The review and restructuring of its continuities business will result in a $25-million writeoff in Scholastic's fourth quarter, as well as a $2.3-million charge in this fiscal year's first quarter, the company announced last week. The charge in the fourth quarter will be somewhat offset by an $8-million gain resulting from the termination of a sublease in New York City.

Scholastic said the $25-million charge, which it took in the fourth quarter ended May 31, primarily represented write-downs of inventory from discontinued operations and prepaid promotions costs, as well as small increases in bad debt expense and provisions for returns, and related severance. The $2.3-million charge reflects the elimination of about 20% of the total number of positions in the continuities division, cuts that were made earlier this summer.

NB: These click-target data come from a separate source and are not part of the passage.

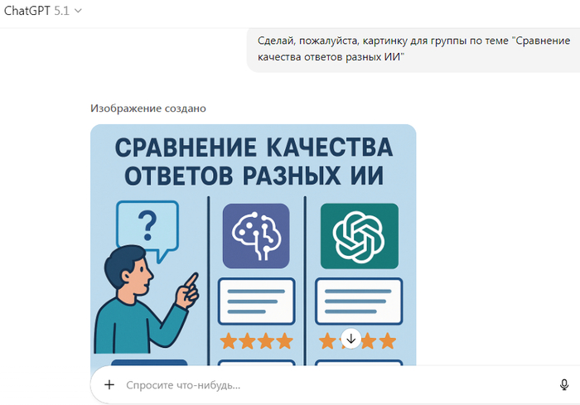Click the "Изображение создано" label
The width and height of the screenshot is (580, 405).
coord(148,108)
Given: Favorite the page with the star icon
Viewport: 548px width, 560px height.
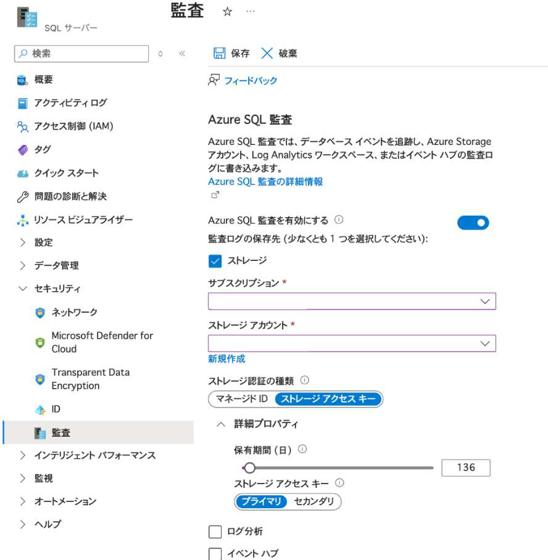Looking at the screenshot, I should pyautogui.click(x=227, y=12).
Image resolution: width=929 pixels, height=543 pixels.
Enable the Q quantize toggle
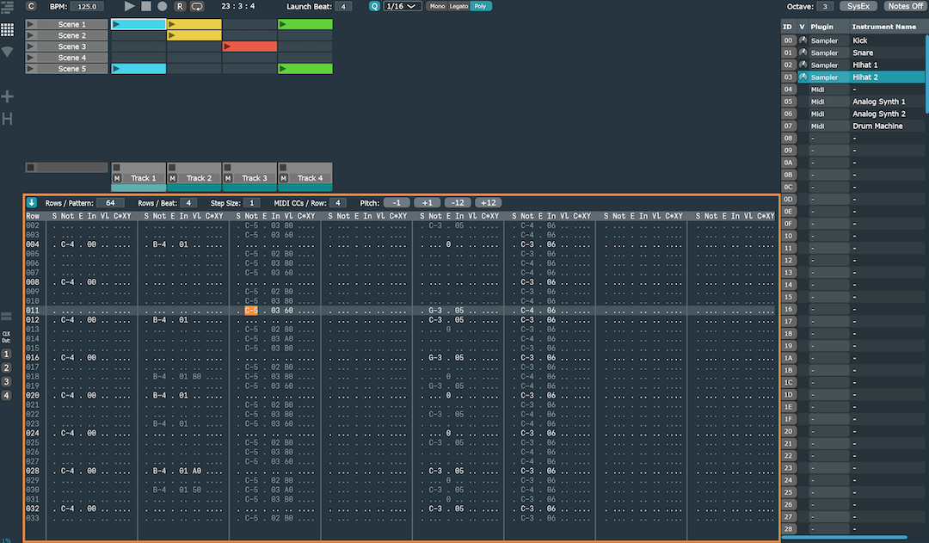(x=374, y=6)
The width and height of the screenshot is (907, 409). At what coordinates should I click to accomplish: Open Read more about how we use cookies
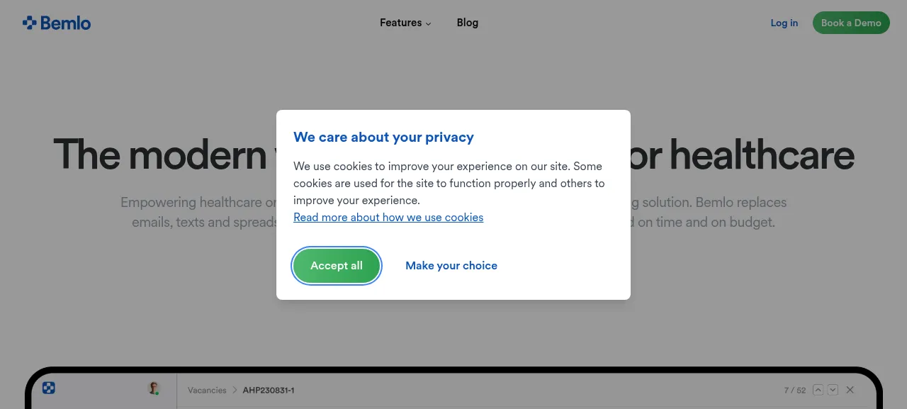(388, 217)
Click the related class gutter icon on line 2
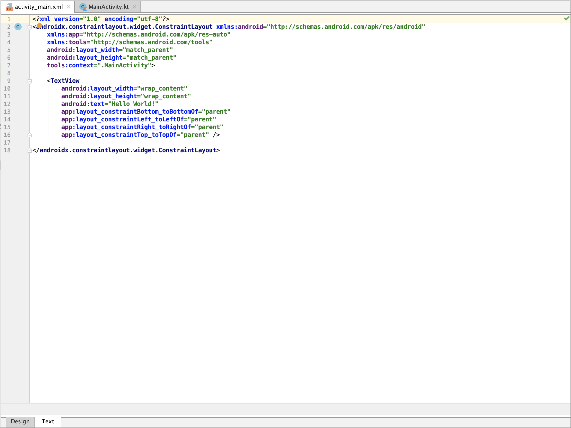 coord(18,27)
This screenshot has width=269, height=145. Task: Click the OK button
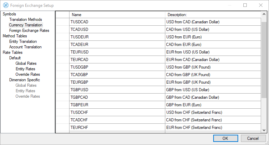(225, 138)
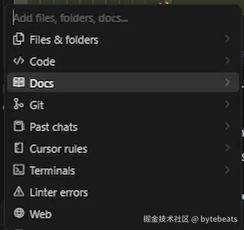This screenshot has height=230, width=244.
Task: Expand the Docs submenu chevron
Action: (227, 82)
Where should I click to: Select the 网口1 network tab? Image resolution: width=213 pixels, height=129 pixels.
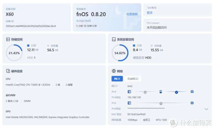(x=117, y=79)

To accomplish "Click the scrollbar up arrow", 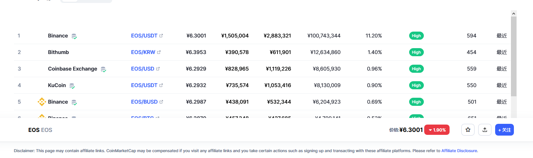I will [514, 14].
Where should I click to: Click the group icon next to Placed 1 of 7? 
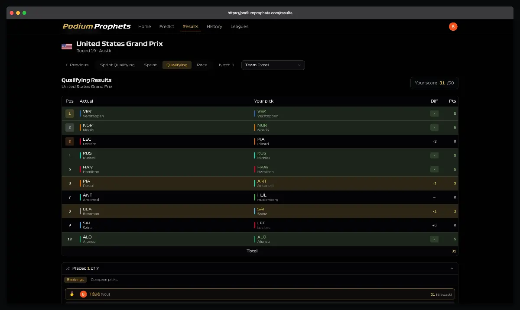[x=67, y=268]
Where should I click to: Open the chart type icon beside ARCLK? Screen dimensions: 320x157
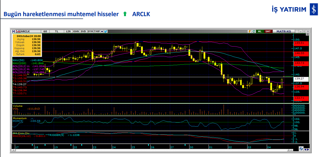(18, 32)
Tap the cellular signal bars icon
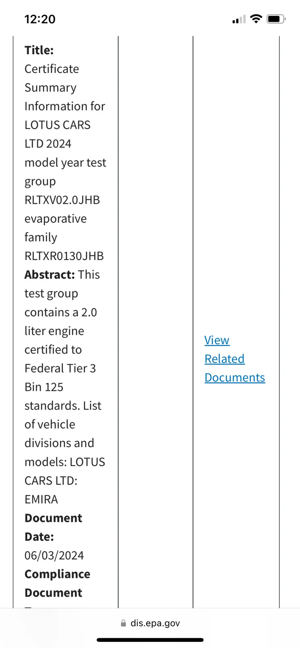The height and width of the screenshot is (648, 300). click(239, 19)
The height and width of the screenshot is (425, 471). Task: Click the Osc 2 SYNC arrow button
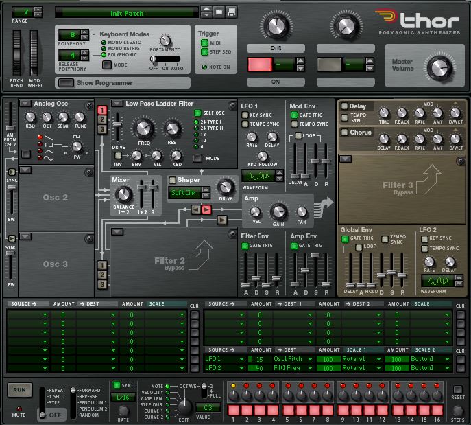(x=10, y=172)
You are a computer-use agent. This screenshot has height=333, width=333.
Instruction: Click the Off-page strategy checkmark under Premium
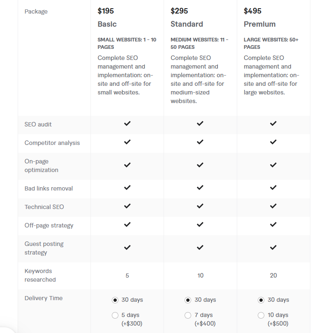click(273, 225)

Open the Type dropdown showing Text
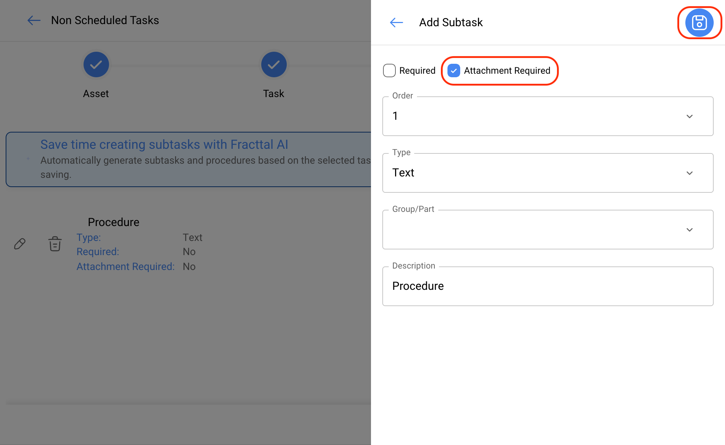coord(548,173)
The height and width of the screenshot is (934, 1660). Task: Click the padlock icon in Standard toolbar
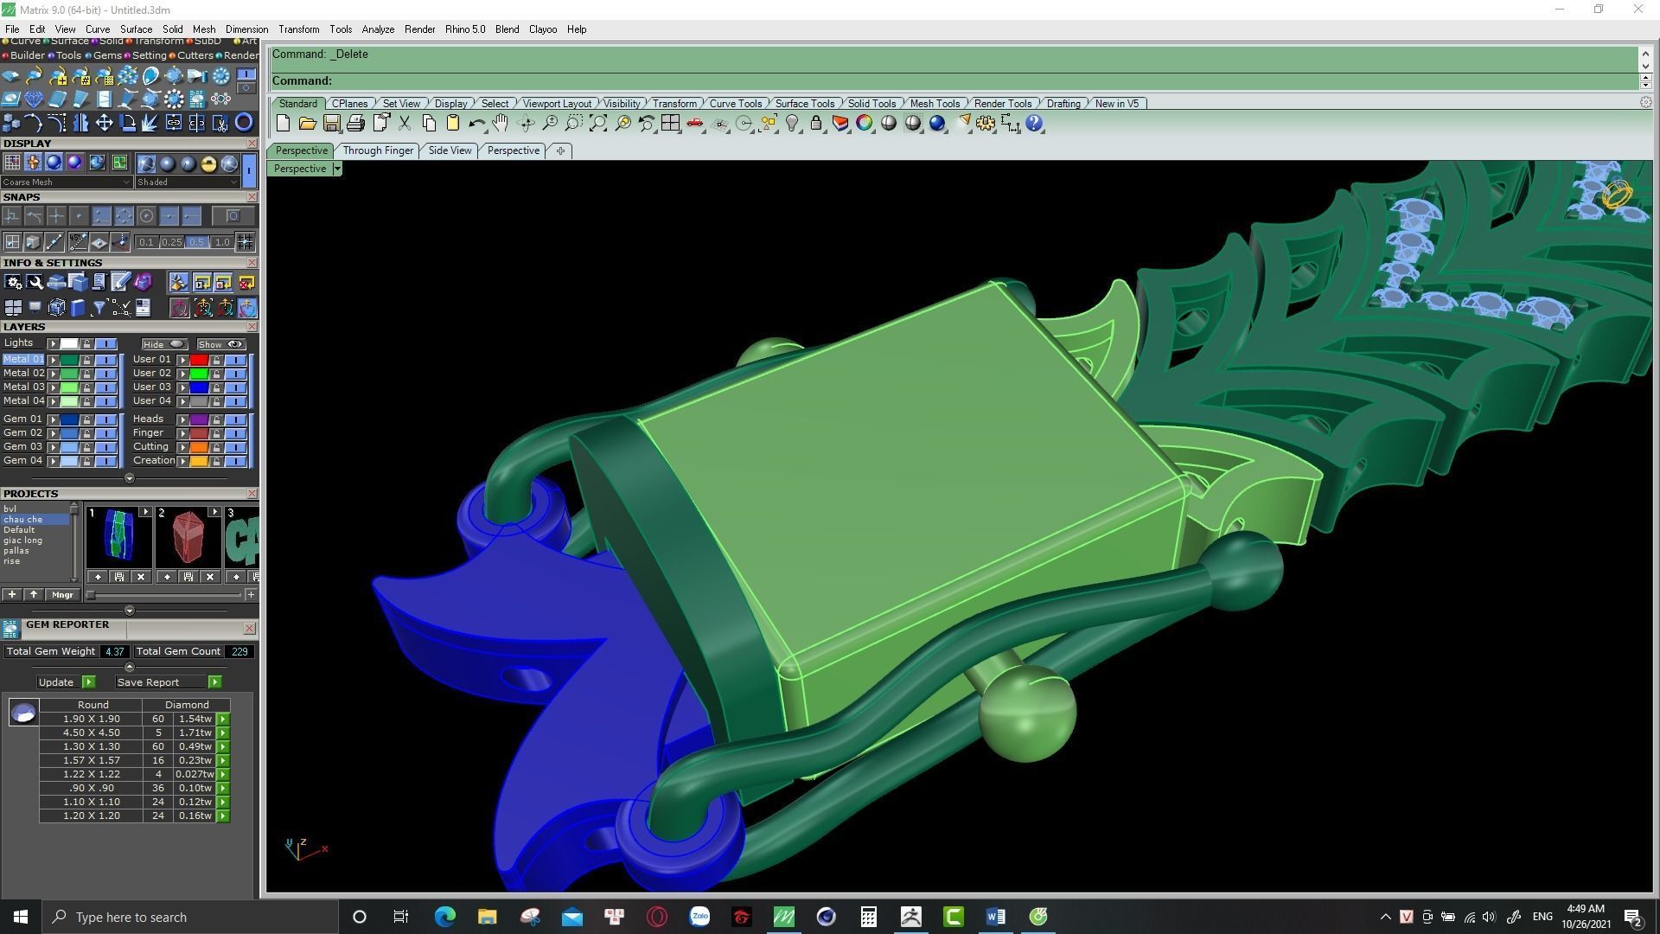(x=815, y=124)
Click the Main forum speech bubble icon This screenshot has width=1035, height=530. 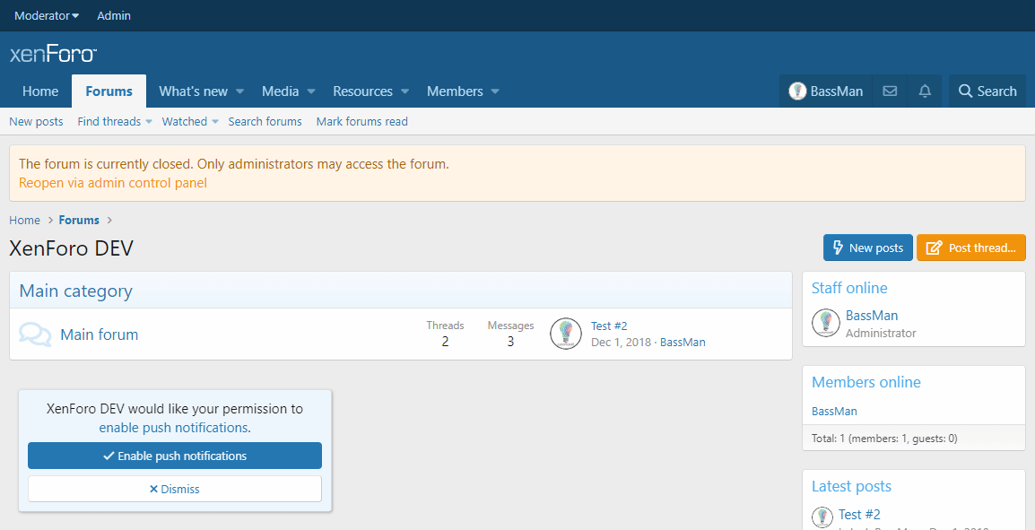pyautogui.click(x=35, y=335)
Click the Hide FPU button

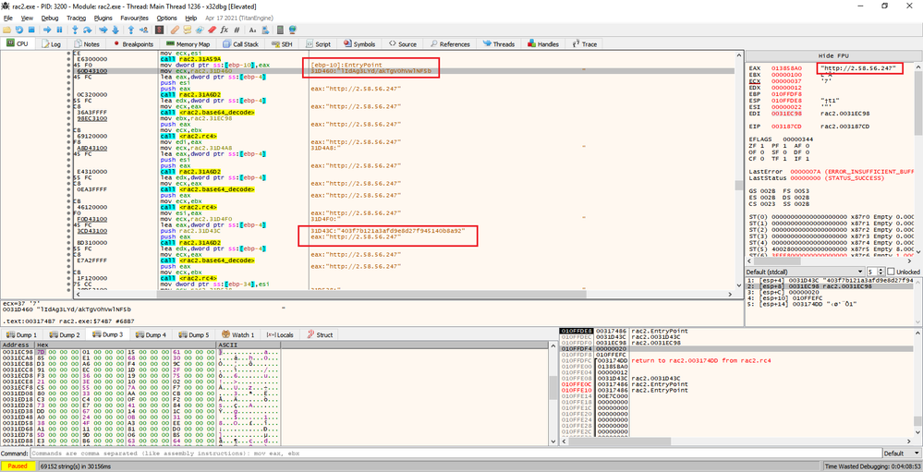coord(833,57)
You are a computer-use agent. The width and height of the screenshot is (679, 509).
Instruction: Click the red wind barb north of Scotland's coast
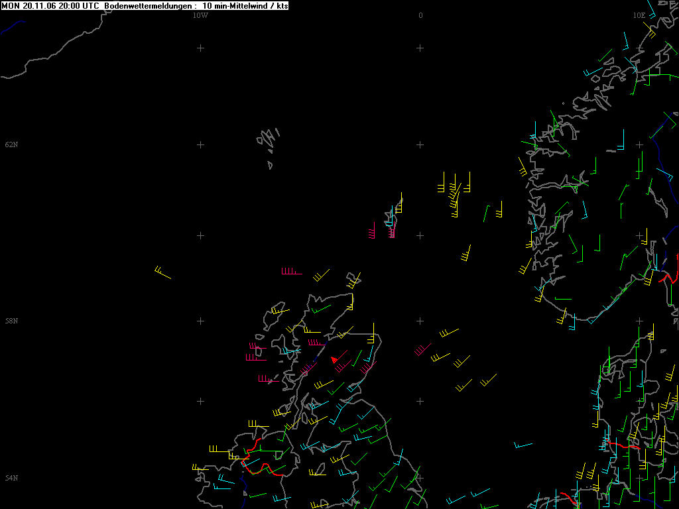tap(290, 272)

Scholastic chairman Dick Robinson said the publisher is "adjusting our business model to strengthen our relationship with our most productive customers." Although the new approach will reduce revenue, Robinson said the actions "will improve customer retention, profitability and cash flow in this strategically important business."

Also last week, Scholastic announced that it has named Kate Wilson group managing director of its U.K. subsidiary. Wilson, currently managing director of Macmillan Children's Books, will join Scholastic September 1. She succeeds Ian Ronald, who stepped down from the top spot at Scholastic U.K. earlier this year.